Some mindfulness strategies:

  • Mindful breathing: First thing in the morning, bring your attention to your breath. For several breathes, focus your mind on your breathing instead of on thoughts of yesterday or today. Come back to this simple strategy several times throughout the day.
  • Mindful noticing: On your way to class or work, take a few moments to fully enjoy something in the scenery such as the wind blowing through the trees, the sounds of birds, or the sun shining on flowers.
  • Mindful walking: On your way to a destination, attend to how you walk—for example, fully experience the way your feet move over the ground. Take some mindful breathes to help you relax and focus your awareness on your walking.

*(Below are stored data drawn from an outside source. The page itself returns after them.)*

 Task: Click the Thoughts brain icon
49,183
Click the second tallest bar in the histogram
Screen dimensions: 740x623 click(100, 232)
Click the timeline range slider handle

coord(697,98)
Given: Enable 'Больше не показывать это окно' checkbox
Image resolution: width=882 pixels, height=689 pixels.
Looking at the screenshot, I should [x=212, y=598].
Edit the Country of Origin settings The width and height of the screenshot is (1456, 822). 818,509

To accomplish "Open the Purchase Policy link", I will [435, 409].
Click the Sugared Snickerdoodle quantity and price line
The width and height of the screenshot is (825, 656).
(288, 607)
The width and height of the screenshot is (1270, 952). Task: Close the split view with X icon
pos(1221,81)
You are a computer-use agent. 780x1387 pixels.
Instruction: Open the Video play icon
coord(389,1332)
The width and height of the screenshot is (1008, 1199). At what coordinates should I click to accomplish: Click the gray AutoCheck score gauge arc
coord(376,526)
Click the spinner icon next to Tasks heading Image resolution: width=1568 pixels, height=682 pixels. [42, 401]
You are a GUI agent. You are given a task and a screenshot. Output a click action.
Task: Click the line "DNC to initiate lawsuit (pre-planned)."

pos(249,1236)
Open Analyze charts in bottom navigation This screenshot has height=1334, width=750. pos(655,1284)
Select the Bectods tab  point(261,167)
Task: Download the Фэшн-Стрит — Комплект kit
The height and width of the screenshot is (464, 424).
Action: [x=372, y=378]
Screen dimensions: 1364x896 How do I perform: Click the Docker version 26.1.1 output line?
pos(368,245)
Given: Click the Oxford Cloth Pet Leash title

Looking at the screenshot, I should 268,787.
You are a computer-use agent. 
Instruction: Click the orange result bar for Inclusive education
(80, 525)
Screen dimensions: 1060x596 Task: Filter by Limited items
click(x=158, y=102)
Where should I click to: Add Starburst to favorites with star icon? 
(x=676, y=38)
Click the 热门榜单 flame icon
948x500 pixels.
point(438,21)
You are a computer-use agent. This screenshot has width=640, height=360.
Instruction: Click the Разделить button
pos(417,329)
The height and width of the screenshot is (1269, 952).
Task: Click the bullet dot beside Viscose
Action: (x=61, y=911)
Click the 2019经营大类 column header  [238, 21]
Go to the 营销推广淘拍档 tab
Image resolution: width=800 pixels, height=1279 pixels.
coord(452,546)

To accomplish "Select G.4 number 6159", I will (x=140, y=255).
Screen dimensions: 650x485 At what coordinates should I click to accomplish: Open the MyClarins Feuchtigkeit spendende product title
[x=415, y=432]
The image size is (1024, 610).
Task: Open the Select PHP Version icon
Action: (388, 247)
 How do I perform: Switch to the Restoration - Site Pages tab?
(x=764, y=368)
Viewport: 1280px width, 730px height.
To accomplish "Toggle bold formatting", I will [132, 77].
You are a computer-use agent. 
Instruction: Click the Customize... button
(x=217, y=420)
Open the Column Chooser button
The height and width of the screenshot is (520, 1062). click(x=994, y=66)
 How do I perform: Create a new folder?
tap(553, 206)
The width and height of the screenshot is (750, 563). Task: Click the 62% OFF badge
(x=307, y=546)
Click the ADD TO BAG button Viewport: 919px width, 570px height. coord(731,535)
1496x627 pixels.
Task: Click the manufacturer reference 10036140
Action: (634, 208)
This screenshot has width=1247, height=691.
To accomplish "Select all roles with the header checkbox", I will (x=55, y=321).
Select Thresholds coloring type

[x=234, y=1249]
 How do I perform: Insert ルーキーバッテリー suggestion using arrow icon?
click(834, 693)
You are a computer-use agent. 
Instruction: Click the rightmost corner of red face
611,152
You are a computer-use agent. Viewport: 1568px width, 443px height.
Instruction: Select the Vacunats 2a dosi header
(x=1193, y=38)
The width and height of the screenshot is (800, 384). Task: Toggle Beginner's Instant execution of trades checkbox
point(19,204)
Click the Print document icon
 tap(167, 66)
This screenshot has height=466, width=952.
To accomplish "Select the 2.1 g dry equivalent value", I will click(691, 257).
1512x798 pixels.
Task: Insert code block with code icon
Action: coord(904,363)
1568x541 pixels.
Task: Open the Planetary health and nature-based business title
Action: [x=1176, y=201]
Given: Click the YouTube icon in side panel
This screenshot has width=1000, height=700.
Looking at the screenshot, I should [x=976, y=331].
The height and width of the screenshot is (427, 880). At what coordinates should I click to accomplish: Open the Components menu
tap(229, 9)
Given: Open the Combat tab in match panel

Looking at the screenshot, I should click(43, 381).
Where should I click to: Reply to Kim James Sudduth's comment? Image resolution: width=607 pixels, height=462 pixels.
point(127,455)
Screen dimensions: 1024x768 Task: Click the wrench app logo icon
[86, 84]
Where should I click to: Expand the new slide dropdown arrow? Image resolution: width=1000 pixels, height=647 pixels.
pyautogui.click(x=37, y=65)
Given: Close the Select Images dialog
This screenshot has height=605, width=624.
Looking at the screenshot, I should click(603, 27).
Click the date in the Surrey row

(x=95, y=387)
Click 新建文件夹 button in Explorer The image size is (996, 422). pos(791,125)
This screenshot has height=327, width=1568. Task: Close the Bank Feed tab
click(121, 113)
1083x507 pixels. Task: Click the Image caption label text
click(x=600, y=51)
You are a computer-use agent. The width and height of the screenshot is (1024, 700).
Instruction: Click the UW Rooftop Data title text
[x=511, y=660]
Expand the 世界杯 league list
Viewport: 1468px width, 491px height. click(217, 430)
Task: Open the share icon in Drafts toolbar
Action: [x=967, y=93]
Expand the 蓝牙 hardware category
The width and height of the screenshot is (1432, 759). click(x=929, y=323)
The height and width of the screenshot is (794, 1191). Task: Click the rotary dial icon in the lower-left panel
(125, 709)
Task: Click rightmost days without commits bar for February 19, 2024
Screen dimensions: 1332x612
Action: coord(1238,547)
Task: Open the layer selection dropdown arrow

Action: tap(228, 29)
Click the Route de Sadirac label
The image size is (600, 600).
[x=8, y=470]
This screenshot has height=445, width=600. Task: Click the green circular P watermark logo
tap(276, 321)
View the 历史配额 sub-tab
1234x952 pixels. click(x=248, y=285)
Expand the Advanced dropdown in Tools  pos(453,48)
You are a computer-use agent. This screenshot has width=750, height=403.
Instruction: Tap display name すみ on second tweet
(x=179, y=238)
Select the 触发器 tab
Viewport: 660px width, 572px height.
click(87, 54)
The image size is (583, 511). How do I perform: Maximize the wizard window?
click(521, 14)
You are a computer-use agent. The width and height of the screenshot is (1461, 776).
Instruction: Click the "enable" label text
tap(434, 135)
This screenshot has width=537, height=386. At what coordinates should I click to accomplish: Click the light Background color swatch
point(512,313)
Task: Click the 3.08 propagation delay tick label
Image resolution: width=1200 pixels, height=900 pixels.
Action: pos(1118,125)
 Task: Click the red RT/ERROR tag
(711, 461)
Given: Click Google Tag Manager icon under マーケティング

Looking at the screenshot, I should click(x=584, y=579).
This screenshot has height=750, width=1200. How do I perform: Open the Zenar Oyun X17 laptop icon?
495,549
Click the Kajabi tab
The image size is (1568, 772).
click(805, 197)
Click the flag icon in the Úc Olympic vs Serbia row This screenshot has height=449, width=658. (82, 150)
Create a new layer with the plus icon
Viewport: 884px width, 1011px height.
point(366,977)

  • Mindful movement: If you are stretching your muscles, focus your mind on how your breath moves you deeper into the stretch. Instead of allowing your mind to wander to what you will do after stretching, attend to all the sensations in your body as you stretch.
  • Mindful eating: Indulge your self in eating an orange or some other food:
    • Start by taking a few mindful breaths to relax the body.
    • Let go of the past and the future and bring your attention to the present moment.
    • Let your attitude be open and receptive.
    • Take a moment to appreciate where the orange came from; look carefully at its color, shape, and texture.
    • Notice the wonderful smell as you begin to peel it.
    • See, as if for the first time, how the orange is formed into sections and then gently break it apart.
    • Eat one section at a time, very slowly, as if you had never tasted this fruit before.
    • Give attention to how you chew. On one side of your mouth or both? How many times do you chew before swallowing? Slow down if you start to hurry.
    • Whenever you notice any distraction from the moment-to-moment experience of eating, stop with your mouth empty, take a breath, and then continue.
    • Allow feelings of enjoyment to arise as you experience the pleasure of eating mindfully.

    Excerpted and adapted from The Wellness Book by Herbert Benson and Eileen M. Stuart.